Recent studies have shown that AtGSTU17 transcripts were induced by far-red light irradiation and regulated by different photoreceptors, especially phyA. Its loss-of-function mutants resulted in a long-hypocotyl phenotype under far-red light and delayed flowering under long-day conditions (Jiang et al., 2010). In this study, we extend the function of AtGSTU17, the first member of the large GST family in Arabidopsis, as playing a negative role in drought and salt stress tolerance. The basic observation of an accumulation of GSH in shoot and root in atgstu17 agrees with AtGSTU17 having high activity among GSTs in Arabidopsis when tested with different substrates (Dixon et al., 2009). Without GST mediation, GSH cannot be utilized as the substrate for xenobiotic detoxification (Rouhier et al., 2008). As there are no xenobiotics in the system, the turnover of GSH by GST may be a contributing function, but the cosubstrate is unknown. The higher GSH content also could be contributed by the increased expression of GSH2 in the atgstu17 mutants (Supplemental Table S1).

AtGSTU17 Plays a Negative Role in Drought and Salt Stress Tolerance

The stress-tolerant phenotype of atgstu17 can be well explained by the greater GSH and ABA accumulation and gene expression patterns. According to the microarray data set of atgstu17 plants, among up-regulated genes, AREB1 and several other drought stress-tolerant genes, including XERICO, RAP2.4, ENH1, and AnnAt1, were induced. The expression of XERICO, RAP2.4, ENH1, and MYB88 is ABA independent according to the Arabidopsis eFP Browser. XERICO overexpression exhibited a marked increase in drought tolerance (Ko et al., 2006). RAP2.4 was up-regulated by drought and salt treatment and enhanced drought tolerance when overexpressed (Lin et al., 2008). AnnAt1, induced by ABA and NaCl treatment when overexpressed, was more drought tolerant than wild-type plants (Konopka-Postupolska et al., 2009). ENH1 functions in detoxification resulting from salt stress by participating in a salt-tolerant pathway (Zhu et al., 2007). In conclusion, ABA-dependent and ABA-independent stress-tolerant transcription factors and other genes are activated in atgstu17 plants, leading to drought- and salt-tolerant phenotypes.

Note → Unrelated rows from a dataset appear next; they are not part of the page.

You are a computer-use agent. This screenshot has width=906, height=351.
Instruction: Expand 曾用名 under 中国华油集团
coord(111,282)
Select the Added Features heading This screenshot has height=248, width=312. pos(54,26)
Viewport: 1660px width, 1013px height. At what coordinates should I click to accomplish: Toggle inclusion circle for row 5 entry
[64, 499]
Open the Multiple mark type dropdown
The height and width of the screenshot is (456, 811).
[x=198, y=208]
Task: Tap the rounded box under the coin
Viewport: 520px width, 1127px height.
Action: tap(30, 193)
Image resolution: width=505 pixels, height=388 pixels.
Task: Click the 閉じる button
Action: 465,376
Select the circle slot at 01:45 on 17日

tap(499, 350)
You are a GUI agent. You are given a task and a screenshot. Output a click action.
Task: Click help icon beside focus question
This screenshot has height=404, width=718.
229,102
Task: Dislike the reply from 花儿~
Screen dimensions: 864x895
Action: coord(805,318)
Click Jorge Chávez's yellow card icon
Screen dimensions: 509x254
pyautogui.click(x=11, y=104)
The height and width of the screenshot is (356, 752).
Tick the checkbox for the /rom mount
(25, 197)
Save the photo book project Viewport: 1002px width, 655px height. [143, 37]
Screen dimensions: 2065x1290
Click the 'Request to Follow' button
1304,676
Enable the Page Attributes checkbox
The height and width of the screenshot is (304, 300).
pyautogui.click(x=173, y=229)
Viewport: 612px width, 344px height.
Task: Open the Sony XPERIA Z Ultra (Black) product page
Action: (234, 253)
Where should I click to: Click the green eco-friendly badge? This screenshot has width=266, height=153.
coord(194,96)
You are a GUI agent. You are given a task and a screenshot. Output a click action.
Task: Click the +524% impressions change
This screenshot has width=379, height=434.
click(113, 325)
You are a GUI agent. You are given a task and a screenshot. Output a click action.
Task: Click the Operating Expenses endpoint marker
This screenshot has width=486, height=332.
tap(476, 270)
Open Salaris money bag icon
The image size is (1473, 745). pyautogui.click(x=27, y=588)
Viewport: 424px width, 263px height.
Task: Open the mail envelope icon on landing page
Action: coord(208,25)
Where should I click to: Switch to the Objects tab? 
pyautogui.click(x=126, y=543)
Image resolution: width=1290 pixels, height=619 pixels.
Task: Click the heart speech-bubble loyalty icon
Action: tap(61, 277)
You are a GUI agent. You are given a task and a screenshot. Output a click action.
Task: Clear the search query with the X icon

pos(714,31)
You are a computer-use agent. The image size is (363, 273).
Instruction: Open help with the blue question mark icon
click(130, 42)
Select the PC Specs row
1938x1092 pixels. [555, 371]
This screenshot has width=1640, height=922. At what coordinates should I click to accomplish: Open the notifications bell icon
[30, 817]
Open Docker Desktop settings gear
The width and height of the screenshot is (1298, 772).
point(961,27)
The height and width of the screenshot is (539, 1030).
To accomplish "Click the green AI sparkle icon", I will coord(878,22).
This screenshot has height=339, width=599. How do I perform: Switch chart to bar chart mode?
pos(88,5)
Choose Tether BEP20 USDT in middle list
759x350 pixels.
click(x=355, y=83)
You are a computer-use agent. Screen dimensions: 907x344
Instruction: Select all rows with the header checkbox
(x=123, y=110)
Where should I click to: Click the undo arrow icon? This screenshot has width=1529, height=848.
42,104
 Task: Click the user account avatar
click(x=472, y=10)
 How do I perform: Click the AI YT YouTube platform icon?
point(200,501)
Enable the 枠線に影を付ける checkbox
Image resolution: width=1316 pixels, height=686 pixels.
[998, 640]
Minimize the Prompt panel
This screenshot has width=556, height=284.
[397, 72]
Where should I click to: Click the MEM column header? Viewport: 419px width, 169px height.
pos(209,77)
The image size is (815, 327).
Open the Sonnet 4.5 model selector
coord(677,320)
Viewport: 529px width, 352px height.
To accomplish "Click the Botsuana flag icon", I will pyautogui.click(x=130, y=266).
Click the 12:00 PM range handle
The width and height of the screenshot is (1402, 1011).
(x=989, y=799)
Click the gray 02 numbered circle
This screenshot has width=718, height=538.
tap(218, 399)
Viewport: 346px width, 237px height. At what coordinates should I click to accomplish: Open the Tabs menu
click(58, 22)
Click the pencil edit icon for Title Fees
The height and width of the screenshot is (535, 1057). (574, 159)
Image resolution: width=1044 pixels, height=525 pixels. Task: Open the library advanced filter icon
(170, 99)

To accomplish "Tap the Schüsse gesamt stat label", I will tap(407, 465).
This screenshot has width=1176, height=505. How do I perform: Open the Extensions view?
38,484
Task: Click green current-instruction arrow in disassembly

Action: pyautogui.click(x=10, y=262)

When a gene is repressed and can confer stress tolerance, this gene is usually considered to be a negative regulator of the stress response. Just a few examples, knockout mutants of ABI1, ABI2, Nuclear protein X1 (NPX1), and Altered expression of APX2 8 (ALX8), were more stress tolerant than wild-type plants and are considered to be negative regulators (Merlot et al., 2001; Kim et al., 2009; Wilson et al., 2009). In this paper, we show that atgstu17 exhibited altered transcriptome, metabolites, and morphology of the rosette and enhanced abiotic stress tolerance. Thus, AtGSTU17 is a negative regulator of drought and salt stress responses.

The Roles of GSH and ABA in Enhancing Drought and Salt Tolerance

An unexpected observation in this study is that exogenous GSH treatment is associated with the accumulation of ABA in Arabidopsis (Fig. 4B). It is surprising that, despite the widely assumed involvement of GSH in abiotic stress signaling in plants, no GSH-mediated drought and salt stress tolerance in plants have been reported in the literature. These facts underline the link between the loss of function of the AtGSTU17 gene and all the phenotypes we have found in the atgstu17 mutants.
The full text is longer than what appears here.